Please set down all of the data below verbatim.
**** PROVIDED DATA
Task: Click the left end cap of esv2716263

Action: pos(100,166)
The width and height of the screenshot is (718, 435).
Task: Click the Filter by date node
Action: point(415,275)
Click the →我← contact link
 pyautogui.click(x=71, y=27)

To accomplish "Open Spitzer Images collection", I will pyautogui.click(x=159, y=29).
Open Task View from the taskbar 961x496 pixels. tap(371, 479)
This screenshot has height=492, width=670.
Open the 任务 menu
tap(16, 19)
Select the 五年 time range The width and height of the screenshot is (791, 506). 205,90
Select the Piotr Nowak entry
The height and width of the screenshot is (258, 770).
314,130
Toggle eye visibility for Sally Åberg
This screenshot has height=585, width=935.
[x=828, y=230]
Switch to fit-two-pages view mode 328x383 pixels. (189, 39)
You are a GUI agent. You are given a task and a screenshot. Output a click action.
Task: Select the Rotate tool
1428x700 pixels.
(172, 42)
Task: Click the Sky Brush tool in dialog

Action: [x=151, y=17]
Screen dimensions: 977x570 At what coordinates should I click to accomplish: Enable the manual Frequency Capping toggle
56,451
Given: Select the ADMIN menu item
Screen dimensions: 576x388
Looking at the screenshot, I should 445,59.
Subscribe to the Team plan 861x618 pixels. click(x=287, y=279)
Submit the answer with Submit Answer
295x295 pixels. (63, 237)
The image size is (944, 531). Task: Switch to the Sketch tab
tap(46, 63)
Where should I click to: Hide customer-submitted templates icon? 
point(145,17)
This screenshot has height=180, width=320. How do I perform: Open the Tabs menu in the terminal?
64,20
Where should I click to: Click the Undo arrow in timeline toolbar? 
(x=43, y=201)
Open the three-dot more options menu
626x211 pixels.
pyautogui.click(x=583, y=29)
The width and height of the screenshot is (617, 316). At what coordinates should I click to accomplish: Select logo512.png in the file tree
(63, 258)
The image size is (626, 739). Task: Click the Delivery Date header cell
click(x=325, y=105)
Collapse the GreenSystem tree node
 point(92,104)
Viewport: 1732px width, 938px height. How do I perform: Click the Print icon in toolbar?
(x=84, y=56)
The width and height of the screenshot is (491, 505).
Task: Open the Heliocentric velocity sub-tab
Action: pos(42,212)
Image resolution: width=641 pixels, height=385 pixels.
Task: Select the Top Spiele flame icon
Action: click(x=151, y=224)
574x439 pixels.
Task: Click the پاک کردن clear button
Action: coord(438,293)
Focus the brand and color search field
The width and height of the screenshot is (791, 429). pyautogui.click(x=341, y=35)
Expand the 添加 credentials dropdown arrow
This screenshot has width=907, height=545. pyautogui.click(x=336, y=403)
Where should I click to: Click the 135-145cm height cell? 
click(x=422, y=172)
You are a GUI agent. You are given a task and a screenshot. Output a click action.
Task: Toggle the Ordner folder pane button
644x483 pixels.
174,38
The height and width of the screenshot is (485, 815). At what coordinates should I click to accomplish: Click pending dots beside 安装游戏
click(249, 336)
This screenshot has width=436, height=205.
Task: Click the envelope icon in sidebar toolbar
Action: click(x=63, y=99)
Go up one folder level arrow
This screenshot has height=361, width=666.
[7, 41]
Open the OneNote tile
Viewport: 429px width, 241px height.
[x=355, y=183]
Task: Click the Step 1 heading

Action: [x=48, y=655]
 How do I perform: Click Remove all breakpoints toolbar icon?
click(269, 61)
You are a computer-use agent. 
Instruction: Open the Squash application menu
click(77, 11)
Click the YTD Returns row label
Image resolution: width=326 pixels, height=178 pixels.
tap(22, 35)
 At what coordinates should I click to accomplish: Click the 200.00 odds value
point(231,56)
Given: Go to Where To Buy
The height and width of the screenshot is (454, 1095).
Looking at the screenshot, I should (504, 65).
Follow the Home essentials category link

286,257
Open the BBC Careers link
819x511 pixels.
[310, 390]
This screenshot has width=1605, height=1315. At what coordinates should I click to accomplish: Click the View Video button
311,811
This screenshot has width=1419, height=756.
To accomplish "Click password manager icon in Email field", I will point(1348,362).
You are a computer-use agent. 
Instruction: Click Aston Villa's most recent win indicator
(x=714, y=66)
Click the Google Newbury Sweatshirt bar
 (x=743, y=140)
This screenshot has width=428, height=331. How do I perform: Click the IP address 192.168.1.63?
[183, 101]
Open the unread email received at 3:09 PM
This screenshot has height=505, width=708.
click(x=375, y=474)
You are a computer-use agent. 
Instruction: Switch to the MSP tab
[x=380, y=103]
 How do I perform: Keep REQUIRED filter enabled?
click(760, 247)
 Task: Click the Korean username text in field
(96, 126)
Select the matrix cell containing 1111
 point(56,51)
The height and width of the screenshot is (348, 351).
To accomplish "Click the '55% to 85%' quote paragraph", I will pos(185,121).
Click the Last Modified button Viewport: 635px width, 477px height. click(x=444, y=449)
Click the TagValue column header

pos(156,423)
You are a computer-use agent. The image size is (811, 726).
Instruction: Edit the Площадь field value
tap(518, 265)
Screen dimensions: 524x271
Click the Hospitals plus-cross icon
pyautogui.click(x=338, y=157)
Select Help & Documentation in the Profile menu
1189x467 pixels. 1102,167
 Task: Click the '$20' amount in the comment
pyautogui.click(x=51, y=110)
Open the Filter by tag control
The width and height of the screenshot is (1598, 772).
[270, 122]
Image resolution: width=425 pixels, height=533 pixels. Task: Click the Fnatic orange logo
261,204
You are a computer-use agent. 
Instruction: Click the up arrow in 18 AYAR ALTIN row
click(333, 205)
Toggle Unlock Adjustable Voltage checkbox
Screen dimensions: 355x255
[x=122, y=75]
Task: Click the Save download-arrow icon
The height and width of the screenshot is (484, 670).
********
— EXERCISE SOLUTION —
Task: Click the left end cap of esv2716263

Action: pos(100,166)
The width and height of the screenshot is (718, 435).
Task: Click the Filter by date node
Action: point(415,275)
Click the →我← contact link
 pyautogui.click(x=71, y=27)

To accomplish "Open Spitzer Images collection", I will pyautogui.click(x=159, y=29).
Open Task View from the taskbar 961x496 pixels. tap(371, 479)
This screenshot has height=492, width=670.
Open the 任务 menu
tap(16, 19)
Select the 五年 time range The width and height of the screenshot is (791, 506). 205,90
Select the Piotr Nowak entry
The height and width of the screenshot is (258, 770).
314,130
Toggle eye visibility for Sally Åberg
This screenshot has height=585, width=935.
[x=828, y=230]
Switch to fit-two-pages view mode 328x383 pixels. (189, 39)
You are a GUI agent. You are given a task and a screenshot. Output a click action.
Task: Select the Rotate tool
1428x700 pixels.
(172, 42)
Task: Click the Sky Brush tool in dialog

Action: [x=151, y=17]
Screen dimensions: 977x570 At what coordinates should I click to accomplish: Enable the manual Frequency Capping toggle
56,451
Given: Select the ADMIN menu item
Screen dimensions: 576x388
Looking at the screenshot, I should 445,59.
Subscribe to the Team plan 861x618 pixels. click(x=287, y=279)
Submit the answer with Submit Answer
295x295 pixels. (63, 237)
The image size is (944, 531). Task: Switch to the Sketch tab
tap(46, 63)
Where should I click to: Hide customer-submitted templates icon? 
point(145,17)
This screenshot has height=180, width=320. How do I perform: Open the Tabs menu in the terminal?
64,20
Where should I click to: Click the Undo arrow in timeline toolbar? 
(x=43, y=201)
Open the three-dot more options menu
626x211 pixels.
pyautogui.click(x=583, y=29)
The width and height of the screenshot is (617, 316). At what coordinates should I click to accomplish: Select logo512.png in the file tree
(63, 258)
The image size is (626, 739). Task: Click the Delivery Date header cell
click(x=325, y=105)
Collapse the GreenSystem tree node
 point(92,104)
Viewport: 1732px width, 938px height. How do I perform: Click the Print icon in toolbar?
(x=84, y=56)
The width and height of the screenshot is (491, 505).
Task: Open the Heliocentric velocity sub-tab
Action: pos(42,212)
Image resolution: width=641 pixels, height=385 pixels.
Task: Select the Top Spiele flame icon
Action: click(x=151, y=224)
574x439 pixels.
Task: Click the پاک کردن clear button
Action: coord(438,293)
Focus the brand and color search field
The width and height of the screenshot is (791, 429). pyautogui.click(x=341, y=35)
Expand the 添加 credentials dropdown arrow
This screenshot has width=907, height=545. pyautogui.click(x=336, y=403)
Where should I click to: Click the 135-145cm height cell? 
click(x=422, y=172)
You are a GUI agent. You are given a task and a screenshot. Output a click action.
Task: Toggle the Ordner folder pane button
644x483 pixels.
174,38
The height and width of the screenshot is (485, 815). At what coordinates should I click to accomplish: Click pending dots beside 安装游戏
click(249, 336)
This screenshot has width=436, height=205.
Task: Click the envelope icon in sidebar toolbar
Action: click(x=63, y=99)
Go up one folder level arrow
This screenshot has height=361, width=666.
[7, 41]
Open the OneNote tile
Viewport: 429px width, 241px height.
[x=355, y=183]
Task: Click the Step 1 heading

Action: [x=48, y=655]
 How do I perform: Click Remove all breakpoints toolbar icon?
click(269, 61)
You are a computer-use agent. 
Instruction: Open the Squash application menu
click(77, 11)
Click the YTD Returns row label
Image resolution: width=326 pixels, height=178 pixels.
tap(22, 35)
 At what coordinates should I click to accomplish: Click the 200.00 odds value
point(231,56)
Given: Go to Where To Buy
The height and width of the screenshot is (454, 1095).
Looking at the screenshot, I should (504, 65).
Follow the Home essentials category link

286,257
Open the BBC Careers link
819x511 pixels.
[310, 390]
This screenshot has width=1605, height=1315. At what coordinates should I click to accomplish: Click the View Video button
311,811
This screenshot has width=1419, height=756.
To accomplish "Click password manager icon in Email field", I will point(1348,362).
You are a computer-use agent. 
Instruction: Click Aston Villa's most recent win indicator
(x=714, y=66)
Click the Google Newbury Sweatshirt bar
 (x=743, y=140)
This screenshot has width=428, height=331. How do I perform: Click the IP address 192.168.1.63?
[183, 101]
Open the unread email received at 3:09 PM
This screenshot has height=505, width=708.
click(x=375, y=474)
You are a computer-use agent. 
Instruction: Switch to the MSP tab
[x=380, y=103]
 How do I perform: Keep REQUIRED filter enabled?
click(760, 247)
 Task: Click the Korean username text in field
(96, 126)
Select the matrix cell containing 1111
 point(56,51)
The height and width of the screenshot is (348, 351).
To accomplish "Click the '55% to 85%' quote paragraph", I will pos(185,121).
Click the Last Modified button Viewport: 635px width, 477px height. click(x=444, y=449)
Click the TagValue column header

pos(156,423)
You are a computer-use agent. The image size is (811, 726).
Instruction: Edit the Площадь field value
tap(518, 265)
Screen dimensions: 524x271
Click the Hospitals plus-cross icon
pyautogui.click(x=338, y=157)
Select Help & Documentation in the Profile menu
1189x467 pixels. 1102,167
 Task: Click the '$20' amount in the comment
pyautogui.click(x=51, y=110)
Open the Filter by tag control
The width and height of the screenshot is (1598, 772).
[270, 122]
Image resolution: width=425 pixels, height=533 pixels. Task: Click the Fnatic orange logo
261,204
You are a computer-use agent. 
Instruction: Click the up arrow in 18 AYAR ALTIN row
click(333, 205)
Toggle Unlock Adjustable Voltage checkbox
Screen dimensions: 355x255
[x=122, y=75]
Task: Click the Save download-arrow icon
The height and width of the screenshot is (484, 670).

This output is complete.